Мы приехали в Дортмунд - семь человек. Ну что вам говорить: город шикарный, и приняли нас роскошно. Когда мы стали рассказывать, секретарша плакала, а следователь взялся за голову: "Mein Gott! Боже мой, какие канальи!.." Я говорю: "Зачем вы хватаетесь за голову? Вы лучше скажите, что будет с этими разбойниками, где они, дайте мне на них посмотреть, я их узнаю в лицо, а если вы задержали Тауберга или Швунга, то у Швунга мои зубы, а уж если я делал зубы, то можете быть уверены, что он носит их до сих пор, а я свою работу узнаю..."
"Nein, nein - нет, - говорят. - Нельзя. Это может помешать следствию..." Warum? Почему помешать? Ну, понятно, это одна компания, зачем им нужно, чтобы я их опознавал, достаточно, что они нас вызвали, допросили и кормили как на убой: пятьдесят марок суточных, это громадные деньги, помножьте пятьдесят на семь - триста пятьдесят марок! Мы оделись с головы до ног... "Ну, так как с нашим делом?" - спрашиваем. Следователь делает серьезное лицо: "Kommt Zeit, kommt Rat" - то есть со временем все будет в порядке... Вот уже два года, как мы ждем, никакого суда, конечно, нет. Я им написал, наверно, тысячи писем, я и в Нью-Йорк писал, в ООН, ответ только один: следствие продолжается. С каких это пор, спрашивается, они стали такими законниками? Какое еще нужно следствие? Или они хотят их всех подвести под амнистию? Или ждут, пока их на нервной почве хватит инфаркт и тогда их нельзя уже будет судить как больных?! Вот о чем вы должны написать, вот о чем надо бить во все колокола! Может быть, обратиться к Сергею Сергеевичу Смирнову? К Эренбургу? А может быть, Евтушенко может написать об этом стихотворение?..
Я и не заметил, как вокруг нас собралось несколько слушателей: лейтенант, два солдата. Когда Миндлин перевел наконец дух и стал утирать платком свою лысину, они посмотрели на него с сочувствием, а лейтенант спросил, не согласится ли Миндлин выступить перед личным составом на политзанятиях, поскольку в плане у них есть тема про неонацизм...
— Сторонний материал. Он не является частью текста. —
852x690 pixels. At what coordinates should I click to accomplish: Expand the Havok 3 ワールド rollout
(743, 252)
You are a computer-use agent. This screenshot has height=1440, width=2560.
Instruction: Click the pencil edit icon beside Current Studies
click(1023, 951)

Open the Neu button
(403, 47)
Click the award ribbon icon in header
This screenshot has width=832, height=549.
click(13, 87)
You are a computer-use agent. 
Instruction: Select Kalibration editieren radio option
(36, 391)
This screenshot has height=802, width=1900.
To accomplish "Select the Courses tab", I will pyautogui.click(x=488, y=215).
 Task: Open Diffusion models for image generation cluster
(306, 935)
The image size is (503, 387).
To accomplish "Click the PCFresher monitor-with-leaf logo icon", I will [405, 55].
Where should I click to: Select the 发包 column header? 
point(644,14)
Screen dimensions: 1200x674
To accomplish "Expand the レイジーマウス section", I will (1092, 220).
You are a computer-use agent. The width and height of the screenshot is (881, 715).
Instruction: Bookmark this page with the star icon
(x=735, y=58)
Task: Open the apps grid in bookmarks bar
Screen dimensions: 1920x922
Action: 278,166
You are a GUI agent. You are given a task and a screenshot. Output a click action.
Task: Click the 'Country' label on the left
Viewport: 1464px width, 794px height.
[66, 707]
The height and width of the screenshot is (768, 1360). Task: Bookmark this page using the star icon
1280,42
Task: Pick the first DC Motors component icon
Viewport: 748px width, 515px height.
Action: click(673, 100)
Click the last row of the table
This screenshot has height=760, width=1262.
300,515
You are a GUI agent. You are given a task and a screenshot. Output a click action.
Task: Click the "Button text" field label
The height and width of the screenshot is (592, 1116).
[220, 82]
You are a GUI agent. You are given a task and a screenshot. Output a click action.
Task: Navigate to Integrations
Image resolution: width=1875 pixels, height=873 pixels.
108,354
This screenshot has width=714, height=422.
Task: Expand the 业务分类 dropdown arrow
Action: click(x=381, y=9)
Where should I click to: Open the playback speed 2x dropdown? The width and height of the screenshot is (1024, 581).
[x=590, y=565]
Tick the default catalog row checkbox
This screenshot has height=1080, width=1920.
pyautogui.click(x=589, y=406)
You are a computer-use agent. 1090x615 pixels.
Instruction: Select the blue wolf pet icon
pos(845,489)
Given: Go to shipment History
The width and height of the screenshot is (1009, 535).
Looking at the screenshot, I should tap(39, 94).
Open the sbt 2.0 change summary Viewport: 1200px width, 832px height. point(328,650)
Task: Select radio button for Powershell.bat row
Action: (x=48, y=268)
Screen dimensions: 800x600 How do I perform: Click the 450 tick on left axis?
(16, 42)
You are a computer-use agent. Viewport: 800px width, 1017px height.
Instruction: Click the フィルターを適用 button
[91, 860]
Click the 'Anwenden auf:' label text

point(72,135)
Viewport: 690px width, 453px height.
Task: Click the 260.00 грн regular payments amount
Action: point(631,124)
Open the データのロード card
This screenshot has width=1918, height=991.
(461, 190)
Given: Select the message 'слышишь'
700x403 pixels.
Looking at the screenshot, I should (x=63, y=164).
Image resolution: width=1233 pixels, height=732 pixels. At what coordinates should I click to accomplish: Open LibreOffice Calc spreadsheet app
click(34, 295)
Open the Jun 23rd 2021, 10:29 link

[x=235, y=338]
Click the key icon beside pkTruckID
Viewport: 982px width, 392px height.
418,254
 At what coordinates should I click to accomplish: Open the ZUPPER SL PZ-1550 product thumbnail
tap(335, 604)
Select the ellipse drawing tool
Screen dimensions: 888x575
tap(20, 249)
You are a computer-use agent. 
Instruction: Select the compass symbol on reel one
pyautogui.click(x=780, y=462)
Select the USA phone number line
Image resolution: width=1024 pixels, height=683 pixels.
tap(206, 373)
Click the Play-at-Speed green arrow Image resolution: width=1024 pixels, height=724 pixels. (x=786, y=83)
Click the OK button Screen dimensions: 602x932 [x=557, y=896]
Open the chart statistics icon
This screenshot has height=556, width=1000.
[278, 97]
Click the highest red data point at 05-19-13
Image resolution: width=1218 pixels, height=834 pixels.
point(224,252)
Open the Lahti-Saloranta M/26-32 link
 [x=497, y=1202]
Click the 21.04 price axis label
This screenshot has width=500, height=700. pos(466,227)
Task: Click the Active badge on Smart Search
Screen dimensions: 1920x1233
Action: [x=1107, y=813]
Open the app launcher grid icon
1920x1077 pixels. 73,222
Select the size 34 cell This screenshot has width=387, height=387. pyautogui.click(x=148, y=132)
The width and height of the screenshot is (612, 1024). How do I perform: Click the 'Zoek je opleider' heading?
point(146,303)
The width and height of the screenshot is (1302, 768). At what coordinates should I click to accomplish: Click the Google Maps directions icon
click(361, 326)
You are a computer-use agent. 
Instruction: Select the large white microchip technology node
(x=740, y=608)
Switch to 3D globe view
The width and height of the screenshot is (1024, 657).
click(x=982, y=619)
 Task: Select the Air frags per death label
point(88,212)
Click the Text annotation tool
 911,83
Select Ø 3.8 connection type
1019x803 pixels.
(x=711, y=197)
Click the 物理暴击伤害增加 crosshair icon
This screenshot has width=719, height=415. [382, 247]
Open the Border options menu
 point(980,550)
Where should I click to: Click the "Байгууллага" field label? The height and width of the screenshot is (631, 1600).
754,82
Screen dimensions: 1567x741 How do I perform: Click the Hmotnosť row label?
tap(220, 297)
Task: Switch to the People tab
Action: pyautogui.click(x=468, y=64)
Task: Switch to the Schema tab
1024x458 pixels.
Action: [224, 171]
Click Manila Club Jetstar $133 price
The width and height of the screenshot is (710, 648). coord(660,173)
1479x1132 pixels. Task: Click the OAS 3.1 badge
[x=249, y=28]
В Пески мы ехали по той самой дамбе, по которой любили гулять мои дедушка с бабушкой, да и теперь было много гуляющих, главным образом молодежи. Километрах в пятнадцати от города начинался дачный поселок, тоже известный мне по рассказам: я и об этих Песках слышал в детстве.
- Да, здесь всё были дачи, всё дачи, - сказал Миндлин. - И ваши, наверно, тоже сюда выезжали... Здесь жил инженер Глинтерник, здесь - доктор Лурье, здесь - адвокат Ратнер... Это вообще золотые места, особенно для гипертоников, я вам рекомендую как-нибудь приехать сюда отдохнуть всей семьей... Так вот, вы видите этот памятник?..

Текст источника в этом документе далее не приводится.